(Entries on finding words and elements)
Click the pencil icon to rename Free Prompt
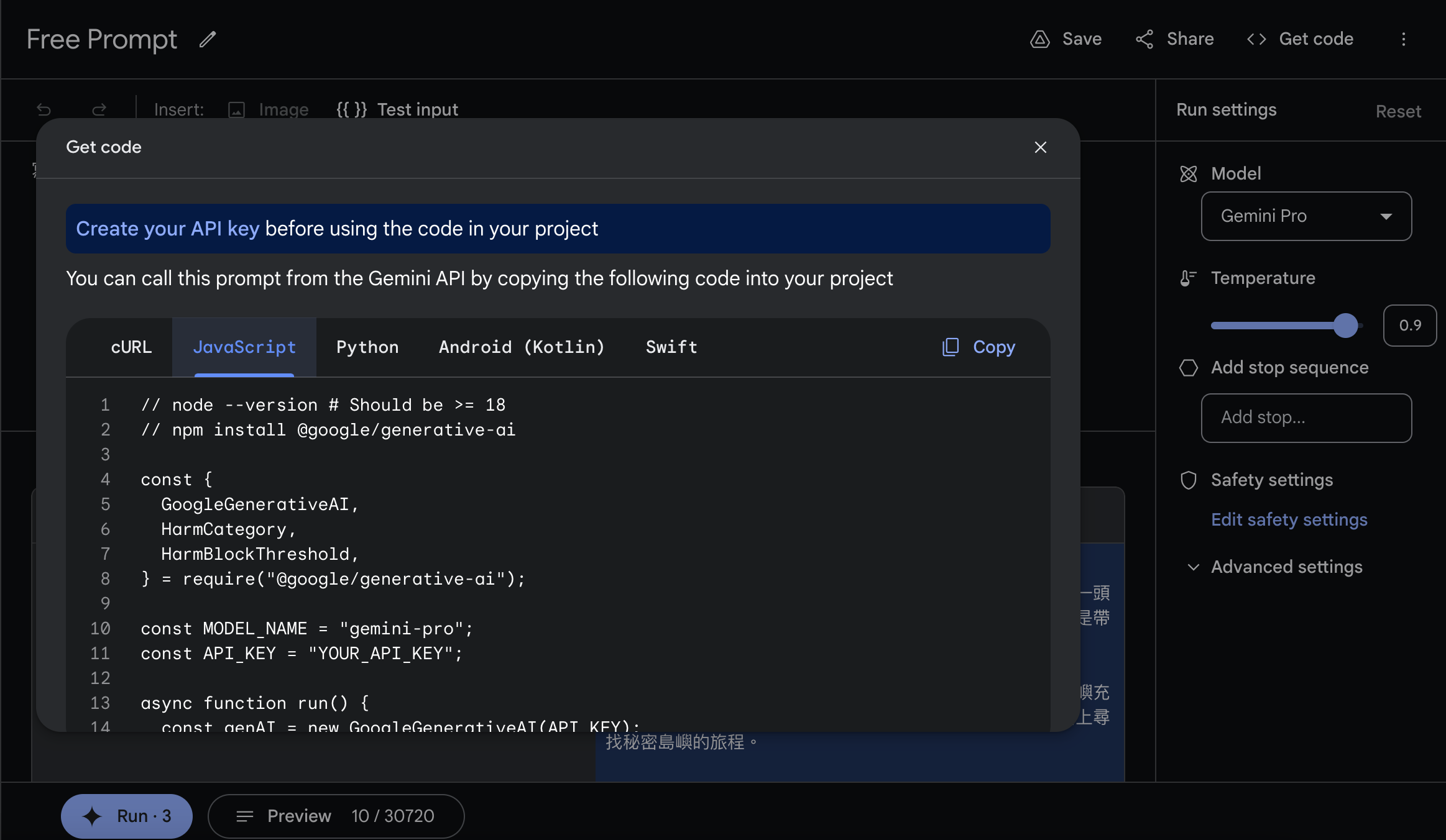(207, 39)
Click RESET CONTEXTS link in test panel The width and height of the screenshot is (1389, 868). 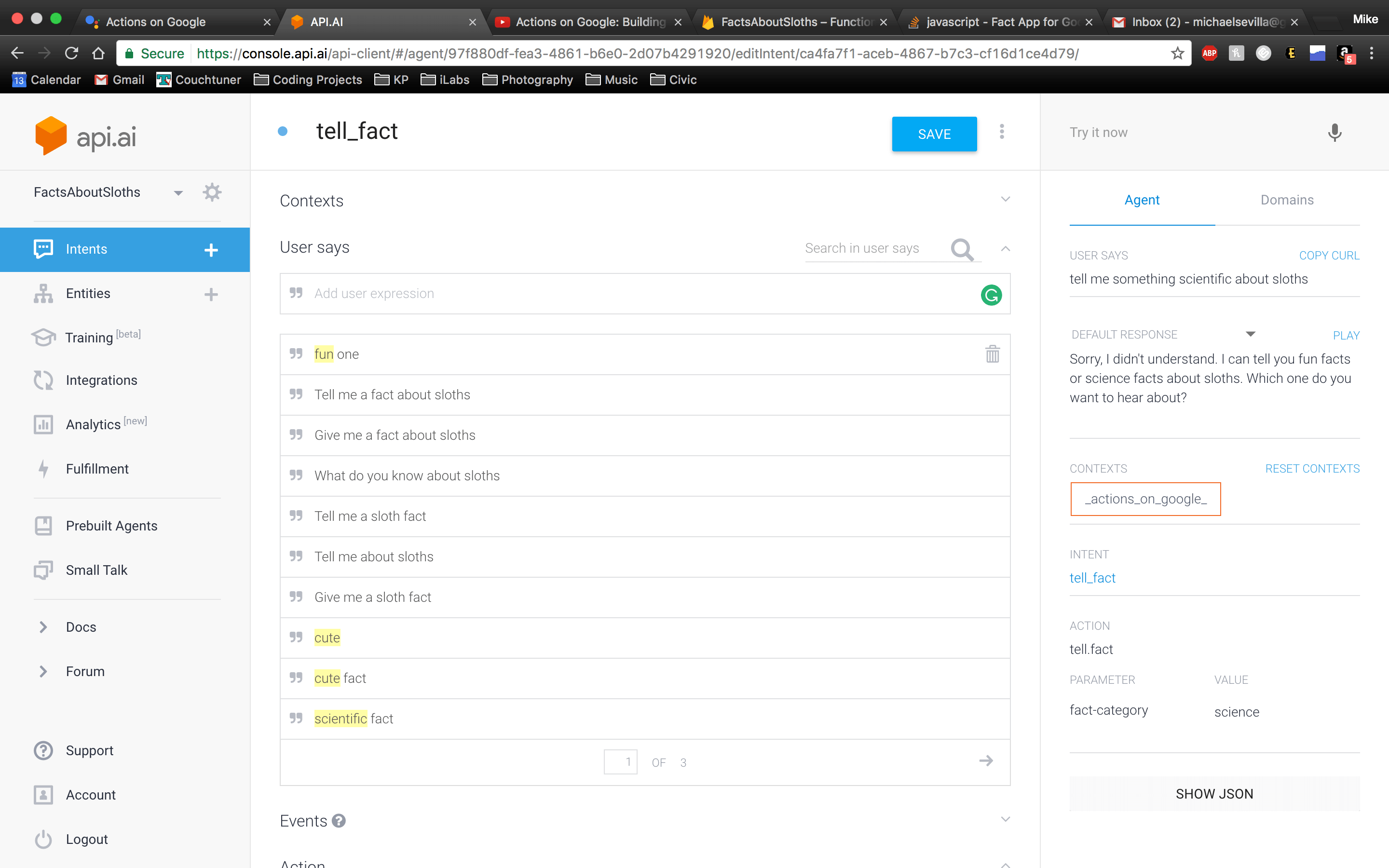(1312, 468)
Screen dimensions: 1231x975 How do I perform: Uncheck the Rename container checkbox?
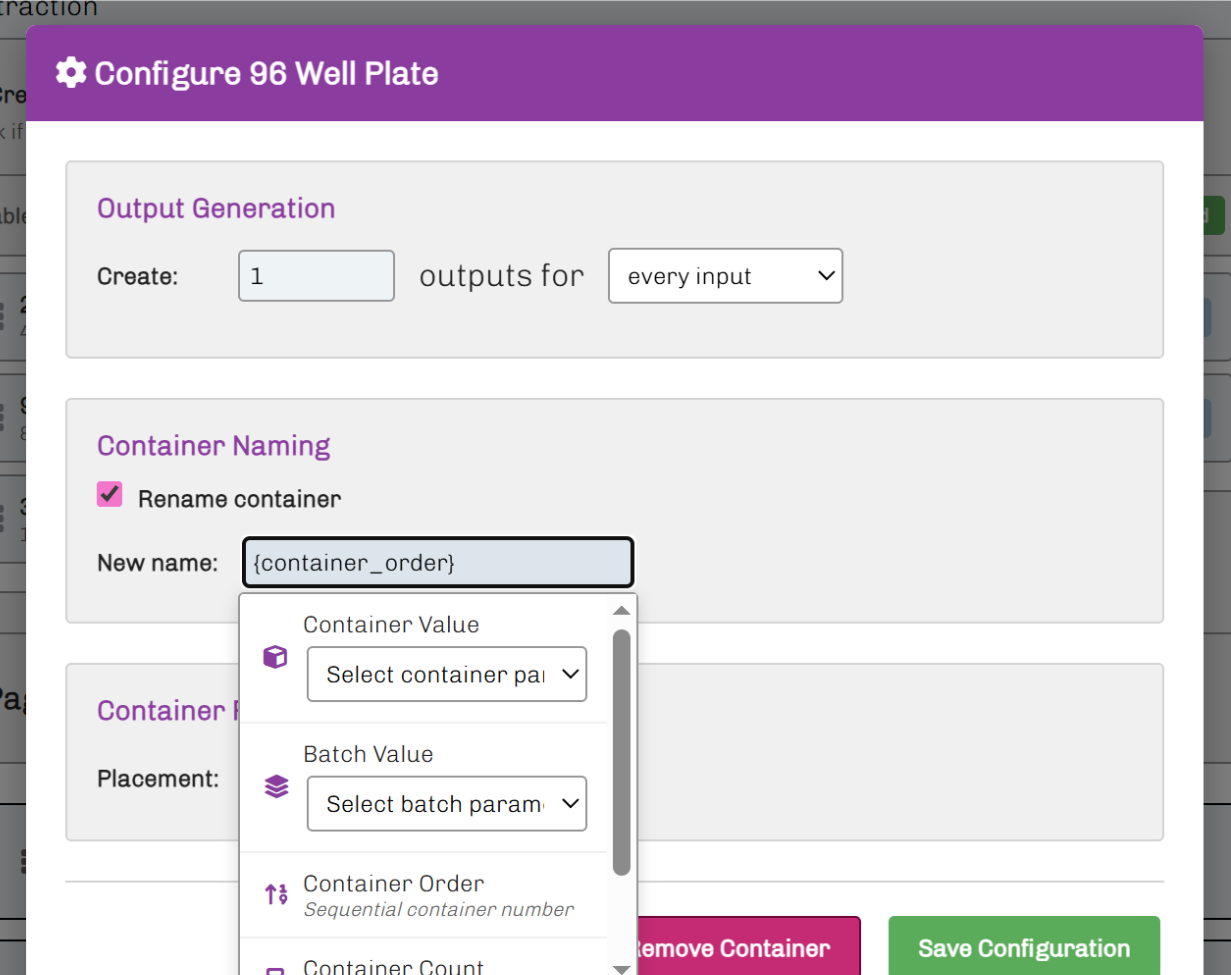coord(110,495)
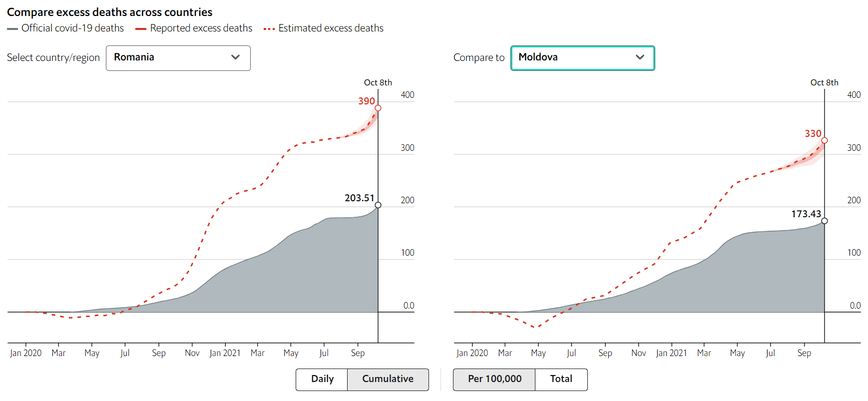Click Romania's official deaths marker at 203.51

(378, 205)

*SET TASK*. Render the lines from the one containing "Screen dimensions: 1231x975" through the final line as a Markdown table with the columns Row and Line, leaving out blank lines and pictures.

*OUTPUT*.
| Row | Line |
|---|---|
| 1 | Screen dimensions: 1231x975 How do I perform: Uncheck the Rename container checkbox? |
| 2 | coord(110,495) |
| 3 | Click Romania's official deaths marker at 203.51 |
| 4 | (378, 205) |